But the alliance goes deeper. State Farm Bureaus are the building blocks of the American Farm Bureau Federation, and over the years, they organized local farmers’ cooperatives that run refineries and directly sell billions of dollars of fuel, alongside seeds and supplies. Less visibly, but more significantly, some state Farm Bureaus hold stakes in insurance companies whose for-profit investment funds hold millions of dollars of securities. The Iowa Farm Bureau’s insurance business, through its fund, held investments last year of about $462 million in fossil fuel corporations, according to financial statements.

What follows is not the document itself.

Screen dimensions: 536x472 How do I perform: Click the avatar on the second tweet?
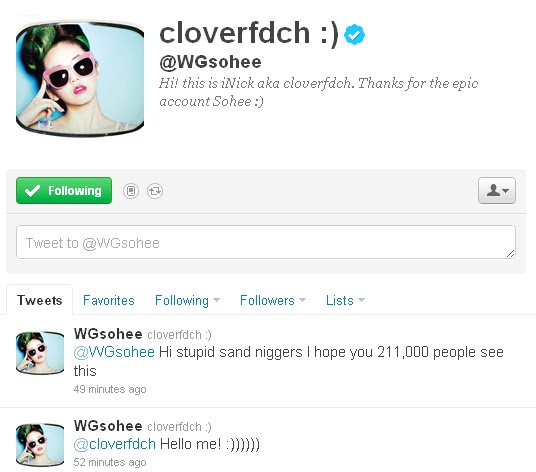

For decades, these links fostered a powerful alliance between the Farm Bureau and the fossil fuel lobby. Agriculture was historically a conservative force, the more so after the first local Farm Bureaus were set up a century ago as a counterweight to the progressive populism sweeping the Great Plains. Resistance to regulation, like the need for cheap fuel and fertilizer, fed the Farm Bureau’s reliable support for drilling in offshore waters and in the Arctic wilderness.

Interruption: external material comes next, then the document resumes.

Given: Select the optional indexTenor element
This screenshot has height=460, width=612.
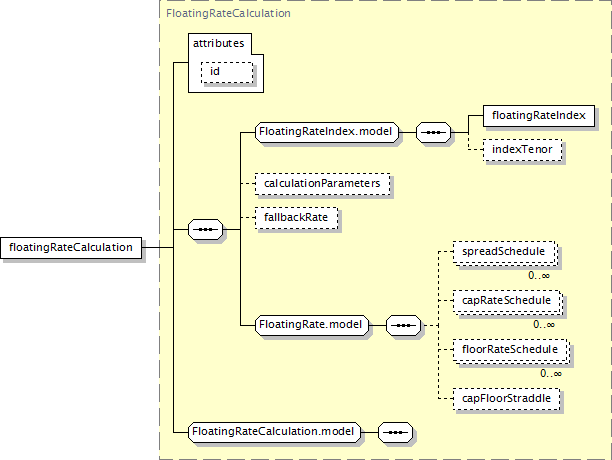Looking at the screenshot, I should point(522,149).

The emergence of climate change as a pressing international issue in the 1990’s bound the two industries together more tightly than ever.
“They’re concerned about new burdensome regulations,” then-Farm Bureau President Dean Kleckner said of his members during a 1999 Senate hearing on the Kyoto Protocol. “They’re concerned about the higher costs.”
Sowing Confusion: ‘So Many Unknowns’
Kleckner’s testimony also signaled a deep distrust of the emerging climate science in step with the campaign of misinformation being mounted by the fossil fuel industry.
“The controversial nature of the science makes farmers more concerned for the cure being prescribed for them than the threat of global warming,” Kleckner said.
He conceded that “some farmers” had heard “some scientists” describe the climate risks from agriculture’s pollution.
“Boy, have we heard that this morning,” he said scoffingly. “But there is still a legitimate debate, despite what we have heard, about the magnitude of those changes, their significance and the relative contribution of natural versus human causes including agricultural production.”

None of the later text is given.